>>>>>
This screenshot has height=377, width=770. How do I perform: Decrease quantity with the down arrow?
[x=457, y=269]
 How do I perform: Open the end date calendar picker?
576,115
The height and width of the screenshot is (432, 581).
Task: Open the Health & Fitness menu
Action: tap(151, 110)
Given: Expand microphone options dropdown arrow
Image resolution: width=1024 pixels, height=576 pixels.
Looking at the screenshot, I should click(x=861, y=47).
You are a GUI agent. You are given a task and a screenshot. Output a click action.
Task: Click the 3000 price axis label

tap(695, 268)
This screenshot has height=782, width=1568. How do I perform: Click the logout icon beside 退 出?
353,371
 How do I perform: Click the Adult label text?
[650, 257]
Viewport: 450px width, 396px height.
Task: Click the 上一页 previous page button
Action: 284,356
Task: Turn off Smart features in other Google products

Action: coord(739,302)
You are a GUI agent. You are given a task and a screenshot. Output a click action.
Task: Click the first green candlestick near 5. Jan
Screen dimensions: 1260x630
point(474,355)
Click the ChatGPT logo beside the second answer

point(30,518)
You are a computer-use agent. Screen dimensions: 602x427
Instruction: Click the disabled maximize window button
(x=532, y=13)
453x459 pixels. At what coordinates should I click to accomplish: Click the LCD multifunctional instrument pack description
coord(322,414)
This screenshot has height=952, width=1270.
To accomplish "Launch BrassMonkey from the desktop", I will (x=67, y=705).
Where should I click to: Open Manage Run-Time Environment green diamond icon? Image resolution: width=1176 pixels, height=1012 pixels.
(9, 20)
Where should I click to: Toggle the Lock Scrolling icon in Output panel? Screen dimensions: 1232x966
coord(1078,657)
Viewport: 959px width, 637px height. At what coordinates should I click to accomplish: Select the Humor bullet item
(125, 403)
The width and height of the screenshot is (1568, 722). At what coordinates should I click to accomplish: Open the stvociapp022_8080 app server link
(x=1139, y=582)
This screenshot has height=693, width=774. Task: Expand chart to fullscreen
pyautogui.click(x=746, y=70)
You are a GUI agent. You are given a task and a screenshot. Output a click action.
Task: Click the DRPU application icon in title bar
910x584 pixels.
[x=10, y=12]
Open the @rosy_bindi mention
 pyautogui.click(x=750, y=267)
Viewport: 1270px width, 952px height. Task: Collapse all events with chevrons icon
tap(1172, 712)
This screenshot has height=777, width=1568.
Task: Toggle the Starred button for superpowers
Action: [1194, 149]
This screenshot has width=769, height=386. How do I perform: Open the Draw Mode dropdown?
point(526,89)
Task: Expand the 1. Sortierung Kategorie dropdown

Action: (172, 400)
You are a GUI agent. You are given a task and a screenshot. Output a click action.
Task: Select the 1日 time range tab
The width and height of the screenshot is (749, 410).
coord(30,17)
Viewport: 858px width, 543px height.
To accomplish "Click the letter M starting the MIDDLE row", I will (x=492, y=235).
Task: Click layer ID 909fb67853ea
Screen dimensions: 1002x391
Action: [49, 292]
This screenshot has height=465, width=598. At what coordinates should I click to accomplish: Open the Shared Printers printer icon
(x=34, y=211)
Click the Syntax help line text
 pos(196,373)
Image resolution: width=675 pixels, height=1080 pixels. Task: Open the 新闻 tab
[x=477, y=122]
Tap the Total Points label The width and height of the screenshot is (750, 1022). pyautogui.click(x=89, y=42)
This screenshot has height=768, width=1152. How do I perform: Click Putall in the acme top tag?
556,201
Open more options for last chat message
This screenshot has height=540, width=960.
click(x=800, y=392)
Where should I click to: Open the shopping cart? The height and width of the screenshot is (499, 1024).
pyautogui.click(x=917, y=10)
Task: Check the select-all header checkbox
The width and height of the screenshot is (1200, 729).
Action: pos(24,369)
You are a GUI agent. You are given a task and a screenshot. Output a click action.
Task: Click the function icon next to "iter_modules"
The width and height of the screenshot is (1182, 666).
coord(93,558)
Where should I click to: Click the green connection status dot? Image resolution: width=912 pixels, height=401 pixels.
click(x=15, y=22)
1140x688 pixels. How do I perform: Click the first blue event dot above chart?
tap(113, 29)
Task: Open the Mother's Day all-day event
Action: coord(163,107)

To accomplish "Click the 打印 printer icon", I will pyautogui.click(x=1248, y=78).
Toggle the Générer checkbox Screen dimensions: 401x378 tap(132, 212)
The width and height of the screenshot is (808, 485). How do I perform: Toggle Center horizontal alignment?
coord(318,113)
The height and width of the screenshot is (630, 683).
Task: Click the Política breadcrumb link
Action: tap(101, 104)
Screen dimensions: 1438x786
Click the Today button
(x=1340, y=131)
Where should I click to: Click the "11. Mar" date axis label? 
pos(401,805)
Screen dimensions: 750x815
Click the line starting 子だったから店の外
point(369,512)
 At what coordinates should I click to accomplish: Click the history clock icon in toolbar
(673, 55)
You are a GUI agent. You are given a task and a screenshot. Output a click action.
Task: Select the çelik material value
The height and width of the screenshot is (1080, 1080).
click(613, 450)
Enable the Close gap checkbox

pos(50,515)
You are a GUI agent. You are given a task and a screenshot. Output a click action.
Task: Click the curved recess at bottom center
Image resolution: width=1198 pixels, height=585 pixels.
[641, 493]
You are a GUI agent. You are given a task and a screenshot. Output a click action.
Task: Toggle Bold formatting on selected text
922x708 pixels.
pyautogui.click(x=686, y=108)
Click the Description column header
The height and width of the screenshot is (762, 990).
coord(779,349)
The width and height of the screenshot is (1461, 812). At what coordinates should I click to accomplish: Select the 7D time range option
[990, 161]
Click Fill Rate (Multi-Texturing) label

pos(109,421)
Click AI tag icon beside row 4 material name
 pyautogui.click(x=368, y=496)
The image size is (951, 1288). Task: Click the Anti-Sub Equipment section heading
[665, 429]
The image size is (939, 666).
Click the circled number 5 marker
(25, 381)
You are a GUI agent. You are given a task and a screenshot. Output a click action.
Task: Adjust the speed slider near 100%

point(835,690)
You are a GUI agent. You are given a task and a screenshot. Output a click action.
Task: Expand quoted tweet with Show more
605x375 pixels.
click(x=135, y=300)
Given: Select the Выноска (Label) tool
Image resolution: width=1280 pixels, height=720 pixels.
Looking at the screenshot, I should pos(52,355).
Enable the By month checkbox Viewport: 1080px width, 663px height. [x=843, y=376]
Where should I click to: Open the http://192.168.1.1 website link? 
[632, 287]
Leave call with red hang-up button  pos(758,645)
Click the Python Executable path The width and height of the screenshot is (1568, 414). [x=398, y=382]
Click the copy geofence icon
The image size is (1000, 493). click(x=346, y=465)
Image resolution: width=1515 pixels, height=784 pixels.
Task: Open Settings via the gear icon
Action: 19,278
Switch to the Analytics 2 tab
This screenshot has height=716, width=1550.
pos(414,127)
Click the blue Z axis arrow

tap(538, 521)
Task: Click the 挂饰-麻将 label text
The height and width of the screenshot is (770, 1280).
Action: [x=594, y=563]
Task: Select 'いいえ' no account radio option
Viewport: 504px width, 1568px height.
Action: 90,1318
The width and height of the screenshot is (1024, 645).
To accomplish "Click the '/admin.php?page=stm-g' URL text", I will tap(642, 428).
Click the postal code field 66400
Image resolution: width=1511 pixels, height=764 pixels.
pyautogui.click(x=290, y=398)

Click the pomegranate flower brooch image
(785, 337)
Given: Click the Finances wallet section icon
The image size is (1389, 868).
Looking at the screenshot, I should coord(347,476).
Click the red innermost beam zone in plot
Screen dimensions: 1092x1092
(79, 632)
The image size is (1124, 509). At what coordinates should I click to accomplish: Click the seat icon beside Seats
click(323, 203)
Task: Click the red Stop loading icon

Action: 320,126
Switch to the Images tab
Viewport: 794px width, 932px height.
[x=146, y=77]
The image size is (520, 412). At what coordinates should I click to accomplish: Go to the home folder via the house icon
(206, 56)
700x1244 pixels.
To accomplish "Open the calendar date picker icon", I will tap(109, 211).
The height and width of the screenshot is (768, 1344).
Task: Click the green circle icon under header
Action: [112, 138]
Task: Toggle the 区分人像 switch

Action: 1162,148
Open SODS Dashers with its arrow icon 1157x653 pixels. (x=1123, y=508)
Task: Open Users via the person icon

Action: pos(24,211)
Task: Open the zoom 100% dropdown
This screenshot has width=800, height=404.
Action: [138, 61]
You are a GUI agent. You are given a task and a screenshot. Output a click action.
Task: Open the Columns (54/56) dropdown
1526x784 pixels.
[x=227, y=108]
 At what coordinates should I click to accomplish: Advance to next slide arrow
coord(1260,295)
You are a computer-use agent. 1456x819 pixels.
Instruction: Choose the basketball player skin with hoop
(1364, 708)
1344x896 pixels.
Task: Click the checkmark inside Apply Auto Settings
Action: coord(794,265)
<<<<<
TASK OBJECTIVE: Please make an exact copy of the lines above from the line with "Where should I click to: Open the http://192.168.1.1" through the line with "Task: Click the 挂饰-麻将 label text", both ends included.

EXERCISE RESPONSE:
Where should I click to: Open the http://192.168.1.1 website link? 
[632, 287]
Leave call with red hang-up button  pos(758,645)
Click the Python Executable path The width and height of the screenshot is (1568, 414). [x=398, y=382]
Click the copy geofence icon
The image size is (1000, 493). click(x=346, y=465)
Image resolution: width=1515 pixels, height=784 pixels.
Task: Open Settings via the gear icon
Action: 19,278
Switch to the Analytics 2 tab
This screenshot has height=716, width=1550.
pos(414,127)
Click the blue Z axis arrow

tap(538, 521)
Task: Click the 挂饰-麻将 label text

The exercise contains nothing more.